ABOUT THIS EXERCISE — Could you return, exactly as written, every line from the one containing "You are a GUI" through the last line of the entries below, leaving out the pictures?

[RECORDS TO PROCESS Boundary: Start]

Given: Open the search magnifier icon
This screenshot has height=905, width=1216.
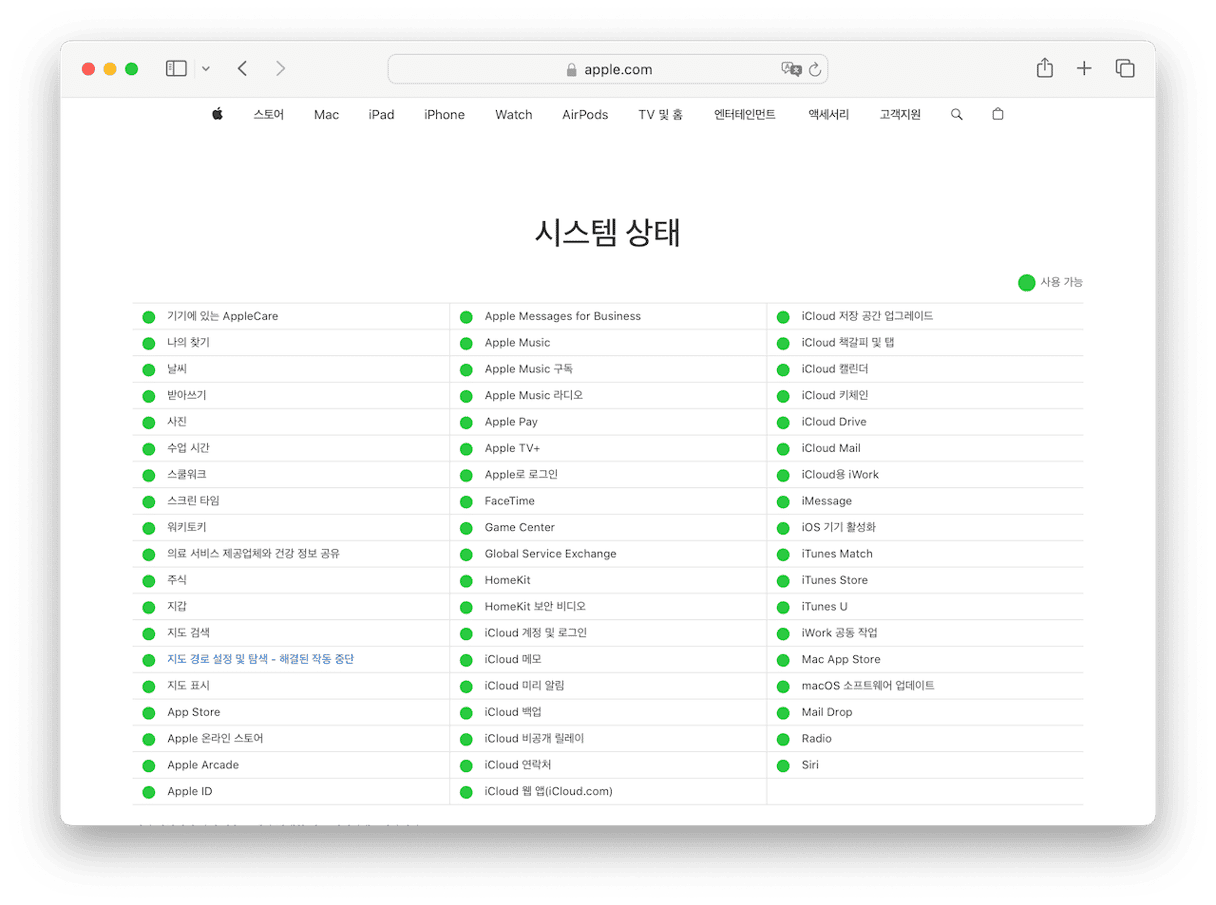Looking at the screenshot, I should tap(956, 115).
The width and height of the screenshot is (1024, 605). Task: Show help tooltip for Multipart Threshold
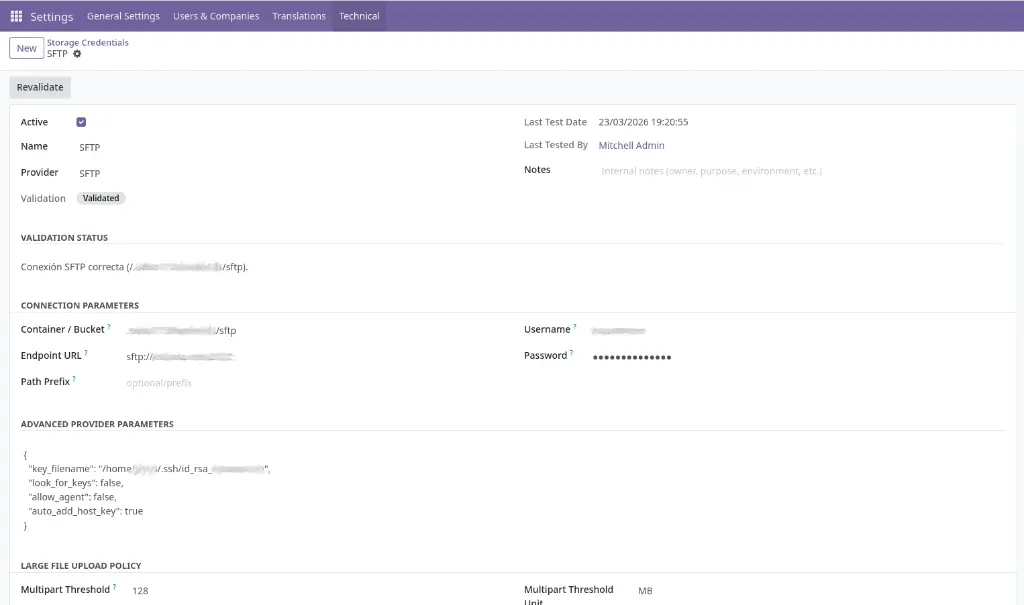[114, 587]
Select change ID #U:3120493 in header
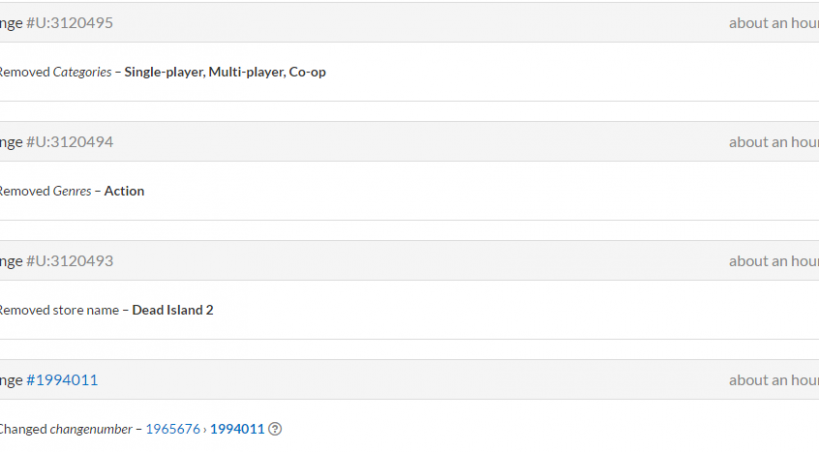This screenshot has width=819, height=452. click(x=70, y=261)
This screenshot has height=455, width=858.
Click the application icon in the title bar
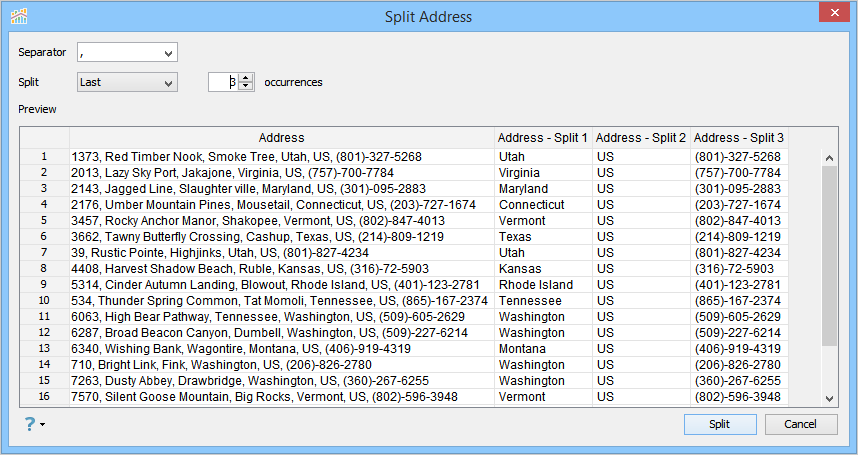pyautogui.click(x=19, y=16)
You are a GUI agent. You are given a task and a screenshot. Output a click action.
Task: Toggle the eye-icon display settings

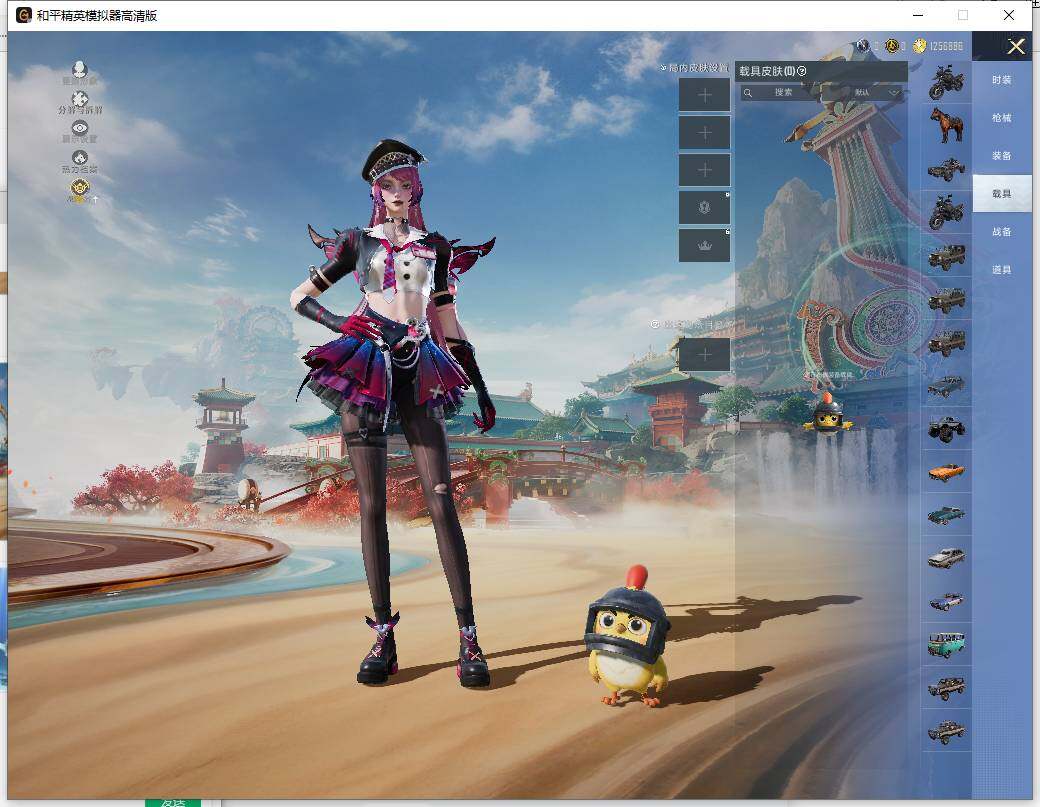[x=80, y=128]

[RECORDS TO PROCESS Boundary: End]

COMPLETED EXERCISE —
You are a GUI agent. You are given a task and a screenshot. Output a click action.
Task: Toggle the eye-icon display settings

[x=80, y=128]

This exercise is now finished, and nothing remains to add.